At the same time, Teva is facing patent cliffs of its own, most notably for its popular multiple sclerosis drug Copaxone (which accounts for more than 30% of the U.S. market) later this year, after which other generic manufacturers could sell their versions of the drug. For now, the company has gotten around the problem by introducing a new higher-dosage version that could enjoy patent protection until 2030, but the battle is not over yet. Teva could lose up to $1 billion in annual Copaxone sales to generic competitors, according to estimates by ratings agency Fitch.

This means Teva could face downward pressure on its earnings in the future and will need the synergies with Allergan to mitigate that. The alternative would be for the company to raise drug prices to maintain profits, but that could hurt its market share.

Complex Generics

At a healthcare conference early last year, Teva’s acting CEO said that complex generics will likely make up 50% of the company’s market by 2017. Complex generics are relatively more difficult to produce and require greater testing but they also have higher margins and higher barriers to entry for potential competitors.
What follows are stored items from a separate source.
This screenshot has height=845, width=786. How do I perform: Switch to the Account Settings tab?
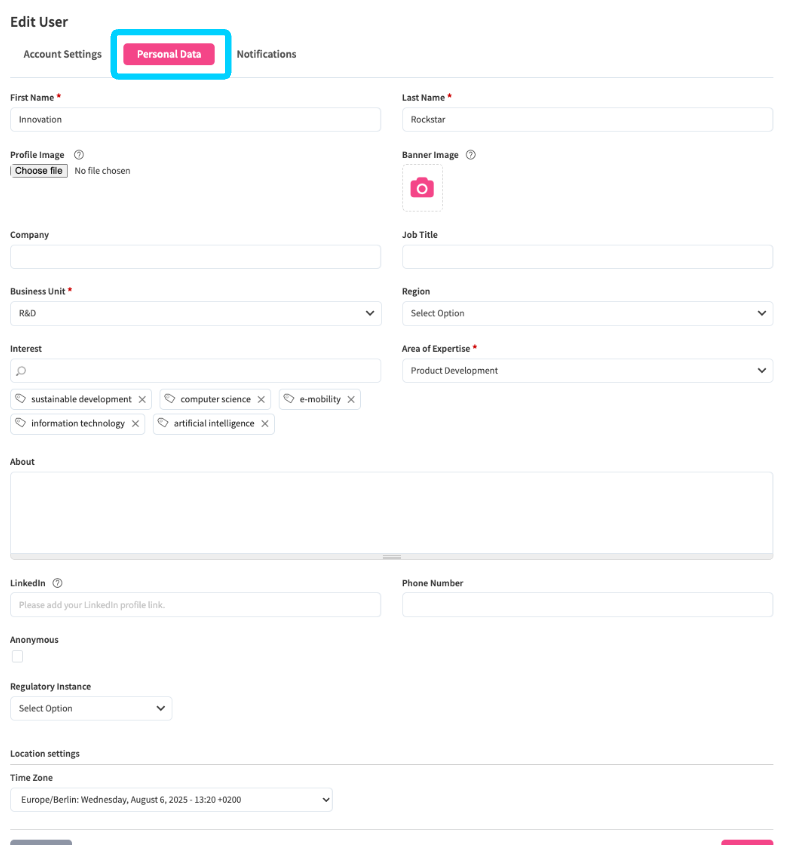click(62, 54)
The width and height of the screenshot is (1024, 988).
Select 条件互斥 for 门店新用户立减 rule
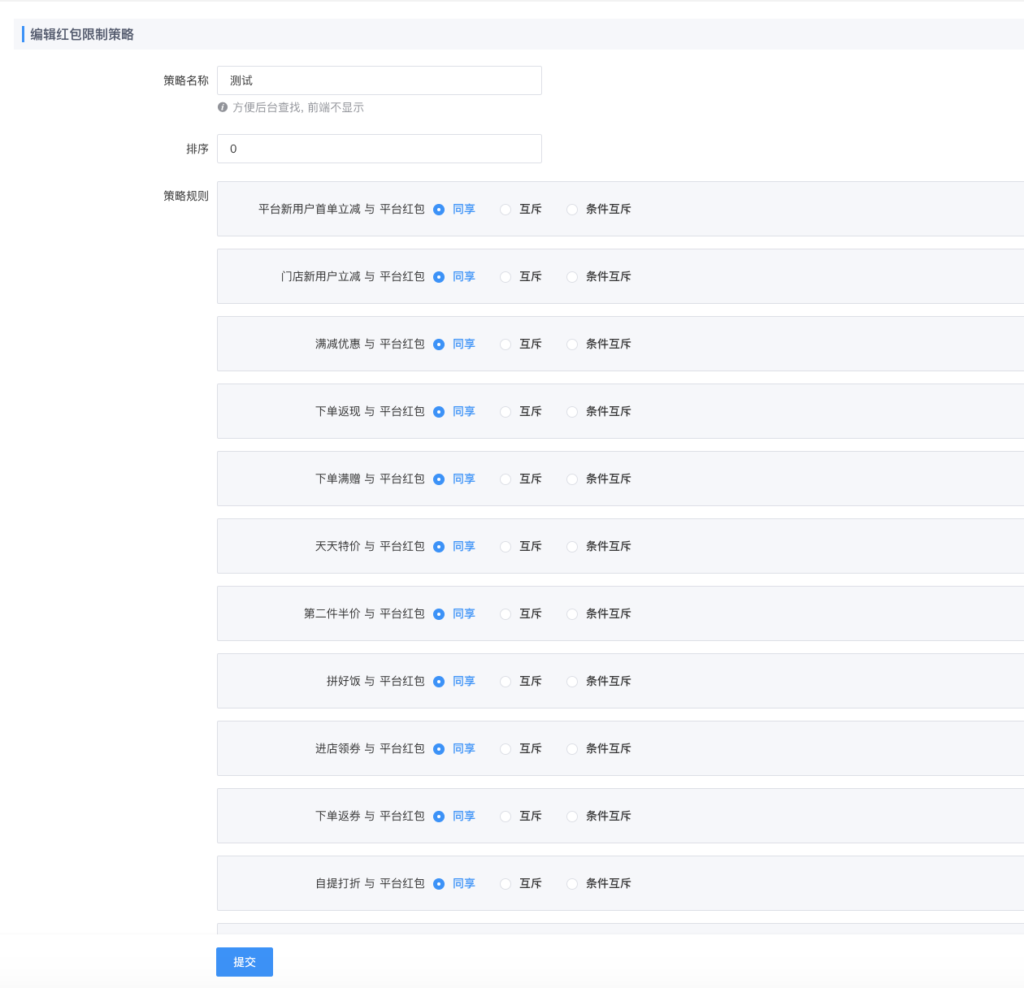click(573, 277)
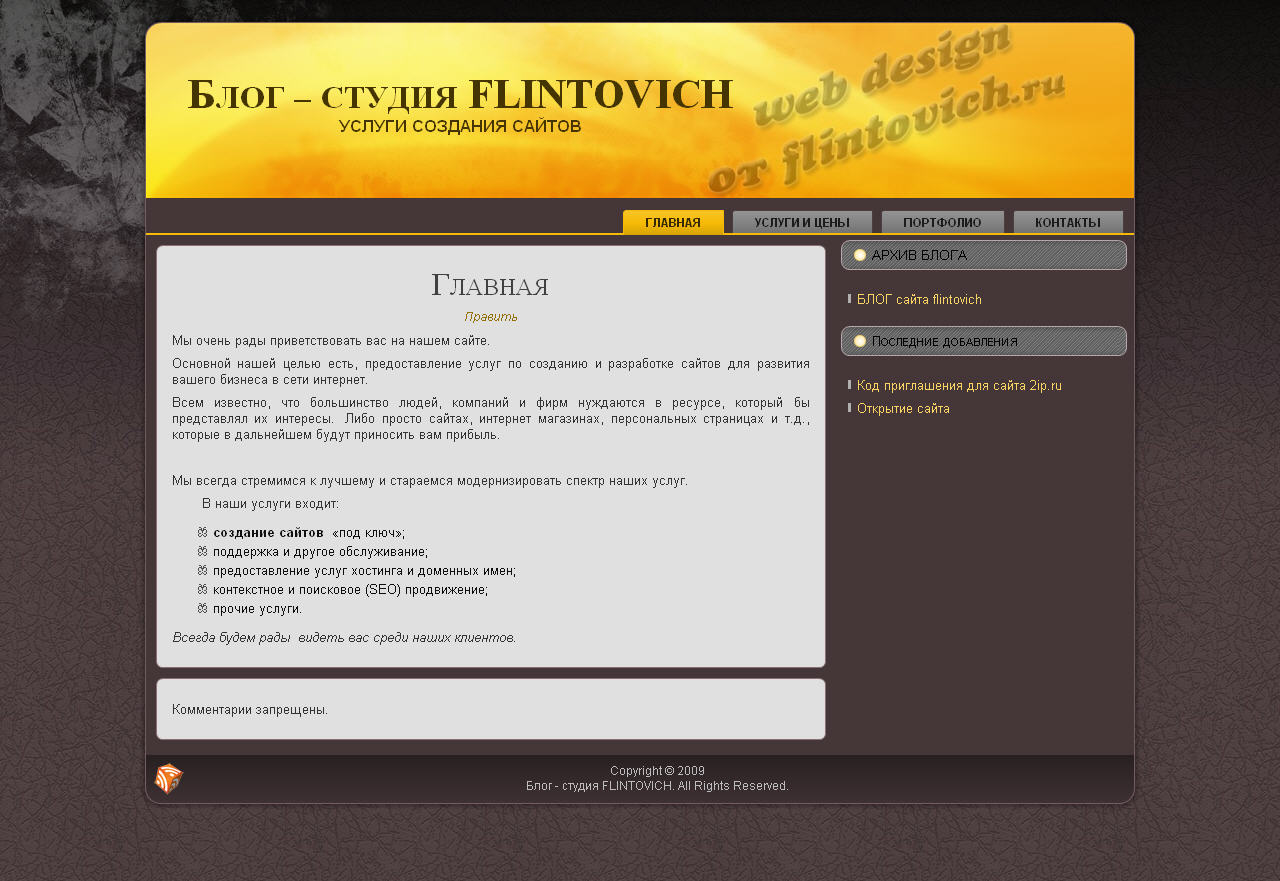
Task: Open the "БЛОГ сайта flintovich" link
Action: point(919,299)
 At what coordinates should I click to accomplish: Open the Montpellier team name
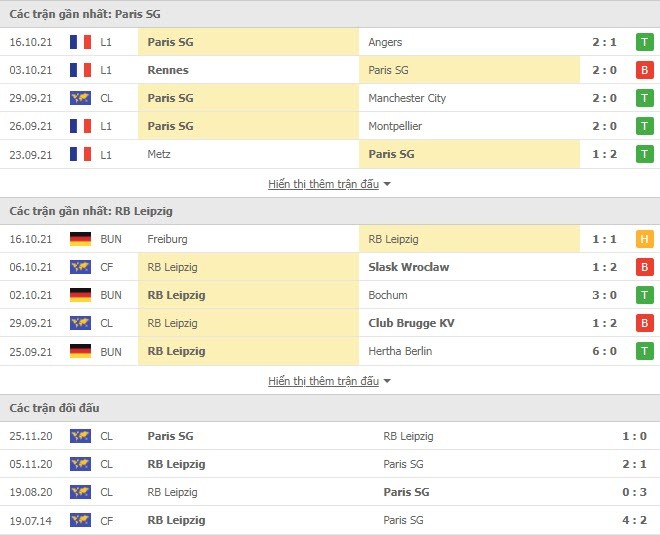click(x=395, y=126)
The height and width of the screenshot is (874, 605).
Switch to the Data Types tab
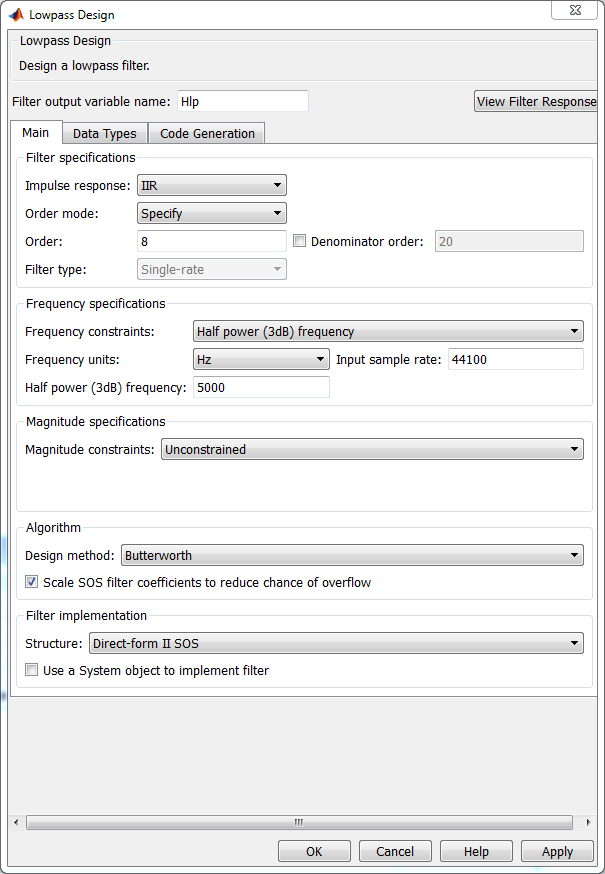click(x=105, y=133)
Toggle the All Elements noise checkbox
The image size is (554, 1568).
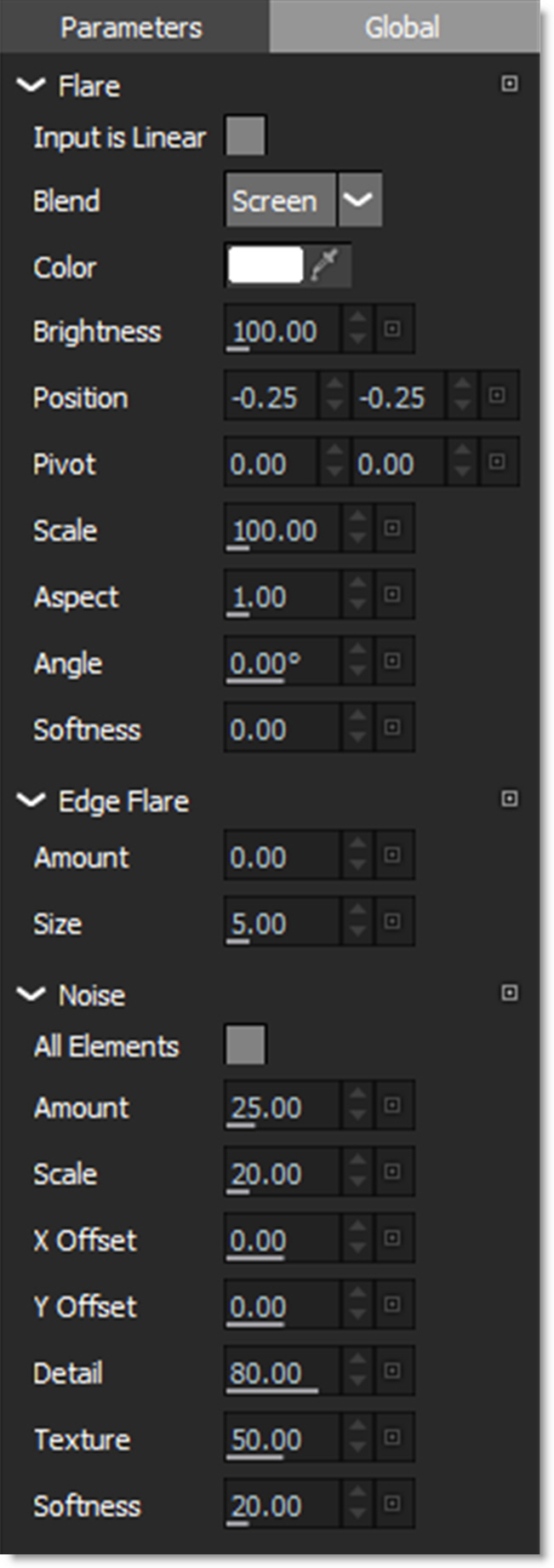(245, 1045)
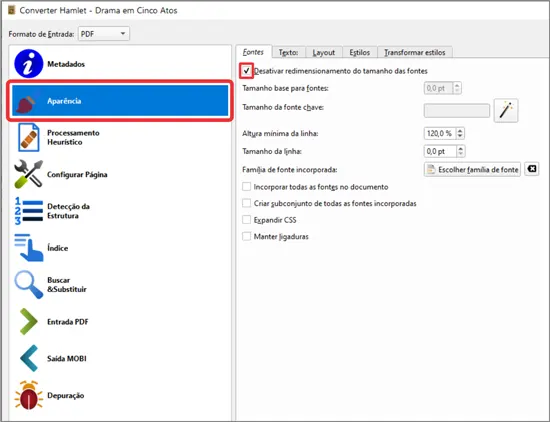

Even though the Allergan acquisition excludes its biosimilars business, it gives Teva a boost in this arena through products such as injectable medicines.

Part of the synergy arises from Teva’s market-leading API manufacturing operations, which produce the active pharmaceutical ingredients needed to create complex generics quickly to gain a first mover advantage in a market (an application for a new generic drug can give the maker 180 days marketing exclusivity, which is extremely valuable). While Allergan has its own supply chain, it could certainly benefit from Teva’s extensive API development and manufacturing capabilities as well, according to investment research firm MarketRealist.

S. Kumar is a tech and business commentator. He has worked in technology, media, and telecom investment banking. He is not an investor of Allergan or Teva.